Recap: Last fall, jurors in Alabama federal court found that 104 of the 121 claims they examined in the case against AseraCare were false (see Eli’s HCW, Vol. XXIV, No. 38). But in an unusual move, Judge Karen Bowdre tossed out the judgment and ordered a new trial based on erroneous jury instructions. Then she told the Department of Justice to come up with proof that the case could prove false claims via “object falsity” rather than a difference of medical opinion.
Based on the DOJ being unable to present evidence other than other medical experts’ opinion, Bowdre on March 31 granted summary judgment to AseraCare. “The court held that the government’s expert evidence amounted to a mere difference in opinion, and that ‘contradiction based on clinical judgment or opinion alone cannot constitute falsity under the FCA as a matter of law,’” Latham & Watkins attorneys Anne Robinson, David Tolley and Erin Eckles say in an analysis on the firm website.
“In her words, allowing an FCA plaintiff to prove falsity by presenting a mere difference of opinion would ‘totally eradicate the clinical judgment required’ of certifying providers.”
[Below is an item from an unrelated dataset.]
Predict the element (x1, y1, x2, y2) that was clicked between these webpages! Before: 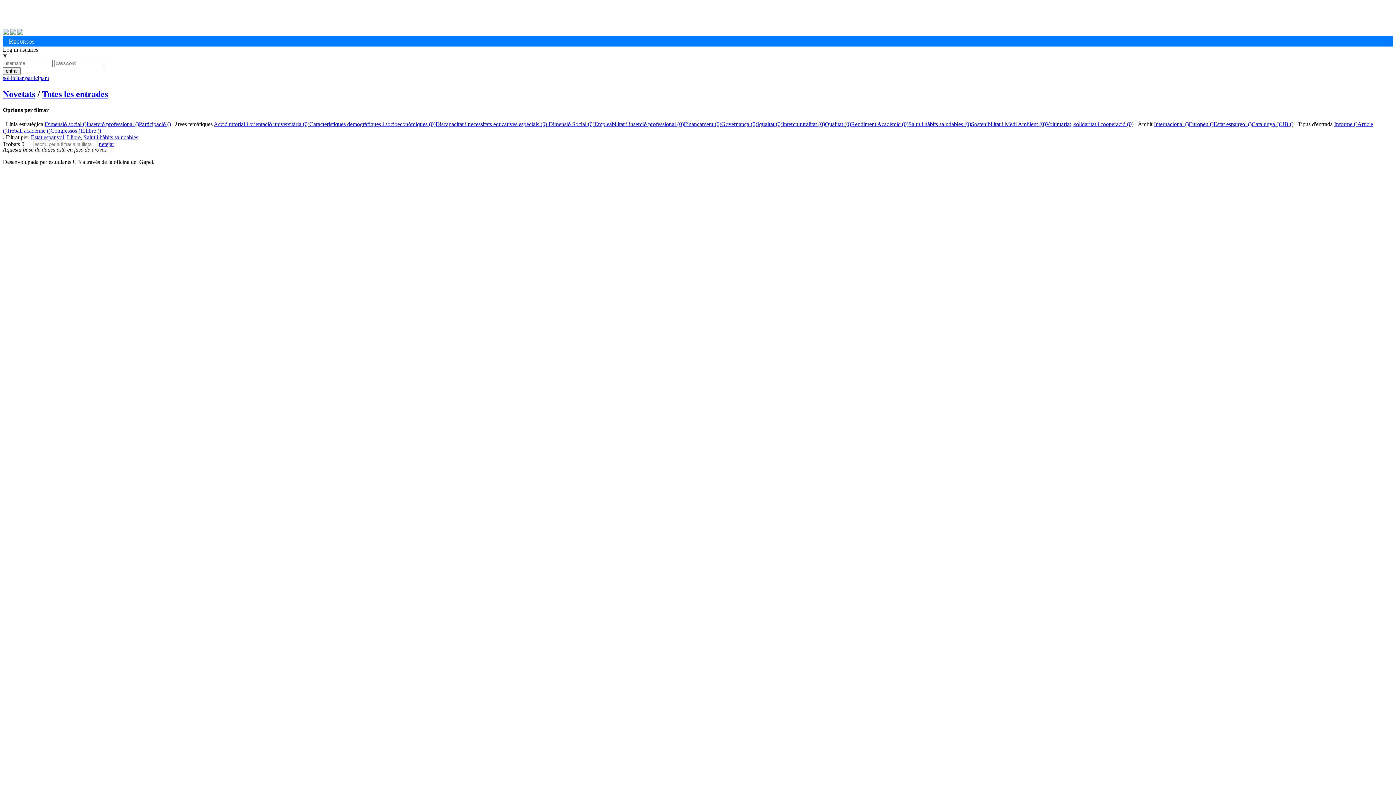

“The outcome is significant because it confirms that mere difference of clinical judgment — here, regarding conditions for a medical certification of hospice eligibility — is not enough to show that the claims are objectively false under the False Claims Act,” explains attorney Victoria Thavaseelan with McDermott Will & Emery in analysis. The decision is “a significant win for AseraCare,” Thavaseelan notes.
Bottom line: “If the court were to find that all the Government needed to prove falsity in a hospice provider case was one medical expert who reviewed the medical records and disagreed with the certifying physician, hospice providers would be subject to potential FCA liability any time the Government could find a medical expert who disagreed with the certifying physician’s clinical judgment,” Bowdre says in the decision. “The court refuses to go down that road.”
Not over: A spokesperson for the U.S. Attorney’s Office in Birmingham told The Birmingham News that they will seek permission to appeal the judge’s ruling.
“We disagree with the (judge’s dismissal) order and fully expect it to be overturned on appeal,” said Jim Barger, a Birmingham attorney who represents whistleblowers in the lawsuit, according to the newspaper.
But “with this ruling, the Eleventh Circuit district courts join those in the Fifth, Seventh and Ninth Circuits in holding that FCA plaintiffs — even in an intervened case — cannot establish falsity by pointing to their expert’s differing interpretation of clinical signs and symptoms as presented by a patient’s medical records,” the Latham & Watkins attorneys point out.
“The FCA is about fraud, a lie — not legitimate clinical disagreement or subjective interpretations of medical record documentation,” attorney Katie McDermott with Morgan, Lewis & Bockius told the News.